The Daily(ish) Review: Arizona
I like travel writing. I often wish I were better about relentlessly pursuing my own experiences, but that doesn't mean we can't strike a balance between doing things and taking time to see the world through other people's eyes. Hmm, that sounds a little cheesy. Maybe I should have stopped at "I like travel writing."
One of the reasons I like travel writing is that I'm trying to get better at it. It's not easy to write a succinct piece that invites others along for the ride and that avoids becoming an exercise in record keeping or an endless parade of photos. I think this one did a pretty good job.
On an Arizona Road Trip, Miles of Family Firsts (Joe Drape, 12 June 2018)
"Behind us was Tucson and three days of living like old-time movie stars at the glamorous Arizona Inn, a hideaway in the heart of one of the nation’s funkiest university towns. Ahead of us were the mystical red rocks of Sedona and, as the trip’s headliner, the Grand Canyon."
- I liked the introduction. A little unconventional. It provides the reader with a concise roadmap for where the article is headed, and where it's been. I got the feeling I'd just landed in the car with the author, somewhere along I-10, maybe near Picacho Peak.
"We were in the middle of Arizona, however, when I understood that we were on a family vacation to remember, one that my wife and I would cherish and one that our soon-to-be-teenage son would certainly tell his children about.
What makes for a great family vacation? It’s more than the sights seen or adventures endured. It’s a feeling of cohesion and shared discovery, surprises and simple pleasures."
- Well said.
"I first experienced this in 1976 with a drive east from Kansas City in a Ford LTD to celebrate the country’s bicentennial. I saw our nation’s capital, Washington, D.C., for the first time, then was on to Philadelphia where the Declaration of Independence was signed and the Constitution crafted, and finally we pulled into New York City where the tall ships were gathered in the harbor."
- I think I was in NYC at the same time. Almost positive we were there for the bicentennial.
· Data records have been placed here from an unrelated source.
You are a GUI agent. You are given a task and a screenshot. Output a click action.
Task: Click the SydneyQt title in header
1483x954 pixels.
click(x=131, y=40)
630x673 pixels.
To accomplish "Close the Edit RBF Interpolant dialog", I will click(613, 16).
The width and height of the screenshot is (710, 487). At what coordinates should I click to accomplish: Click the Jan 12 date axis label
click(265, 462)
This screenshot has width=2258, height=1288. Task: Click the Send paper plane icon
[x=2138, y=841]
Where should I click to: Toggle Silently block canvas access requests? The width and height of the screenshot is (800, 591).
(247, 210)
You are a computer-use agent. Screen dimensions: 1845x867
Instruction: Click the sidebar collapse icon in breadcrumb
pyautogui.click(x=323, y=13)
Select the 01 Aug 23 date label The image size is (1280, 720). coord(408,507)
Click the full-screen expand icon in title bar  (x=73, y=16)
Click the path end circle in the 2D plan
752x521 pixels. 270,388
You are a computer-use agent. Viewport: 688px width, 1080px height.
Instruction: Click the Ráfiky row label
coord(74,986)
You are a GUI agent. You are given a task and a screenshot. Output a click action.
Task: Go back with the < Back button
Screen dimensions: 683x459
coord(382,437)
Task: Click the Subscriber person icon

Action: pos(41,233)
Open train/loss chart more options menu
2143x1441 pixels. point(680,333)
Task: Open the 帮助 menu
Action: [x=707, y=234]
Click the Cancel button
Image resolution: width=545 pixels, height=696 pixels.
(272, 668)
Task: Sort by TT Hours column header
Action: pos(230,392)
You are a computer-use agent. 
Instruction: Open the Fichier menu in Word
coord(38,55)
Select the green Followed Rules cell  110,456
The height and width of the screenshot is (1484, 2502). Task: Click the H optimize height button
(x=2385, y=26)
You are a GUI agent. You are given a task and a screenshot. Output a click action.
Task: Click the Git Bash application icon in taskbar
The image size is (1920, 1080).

I remember seeing the tall ships.
"This was February and the state was in the midst of a cold spell, but we were comfortable in our fleeces, and watching the sun set was ethereal. We had climbed in near silence and remained that way. We were atop the trail for sunset and it was like watching the lights being dimmed on Mars."
- Interesting. It looks like the article was posted in June. If so, it's a nice counterweight to the normal frenzied pace of online articles. This is more reflective, less hurried. Thank goodness there are still publications with the resources for this sort of writing.
"We got more ambitious the following morning, hiking the Courthouse Butte Loop, an invigorating four-mile route with a shifting landscape. There are juniper and agave and desert gardens. Sheer walls give way to spider web crevices. The thin layer of ice on the washes sparkled in the sunshine, and occasionally a covey of birds exploded from beneath the brush, adding cymbals to an otherwise easy listening classical movement."
- That's good writing.
"Their enchiladas were a perfectly blend of cheese and chicken smothered (not soaked) in a savory red sauce."
- Ding ding ding. Found one. No, I'm not gloating. As I always try to point out here, I'm not trying to sharpshoot anyone. Typos happen all the time. I would like to do more freelance editing, though, so I need to build a portfolio of sorts. Full disclosure - I have called out people for typos on Twitter a couple of times, but I have regretted it each time. That platform can be ugly. I've definitely added to the ugliness. When you go for the low-hanging grammar fruit, you've pretty much admitted that you haven't got an actual point or argument.
"The chef and owner Jeff Smedstad’s travels across Oaxaca, Veracruz and Puebla pay off in an assortment of entrees like the chicken chilaquiles (smoked chicken and tortillas simmered in guajillo sauce) and a vegetable relleno with seared vegetables and apples, pecans, pumpkin seeds and pepita crema. (Be ready to stand in line, though, the Elote Café does not accept reservations.)"
- I need to eat.
"There were 10 of us altogether and Mr. Dana was a true pro, with insightful patter on everything, including the history and customs of the Navajos, whose land we were crossing on our 90-minute drive to the star attraction."
- Learn something new every day. I thought the plural of Navajo was Navajo. Here's what Merriam-Webster has to say:
"We were quiet, serene even. This was a sacred place and I was fortunate to be sharing it for the first time with my family. We had been taken out of our worlds. We were discovering that we liked to discover things together."
Verdict: I really liked this article. Obviously, this kind of travel is expensive and, on the whole, out of reach for a lot of people. But I liked its emphasis on fairly simple activities and shared experiences. You could replicate that in a day trip with friends. This also made me want to re-read Edward Abbey's The Monkey Wrench Gang.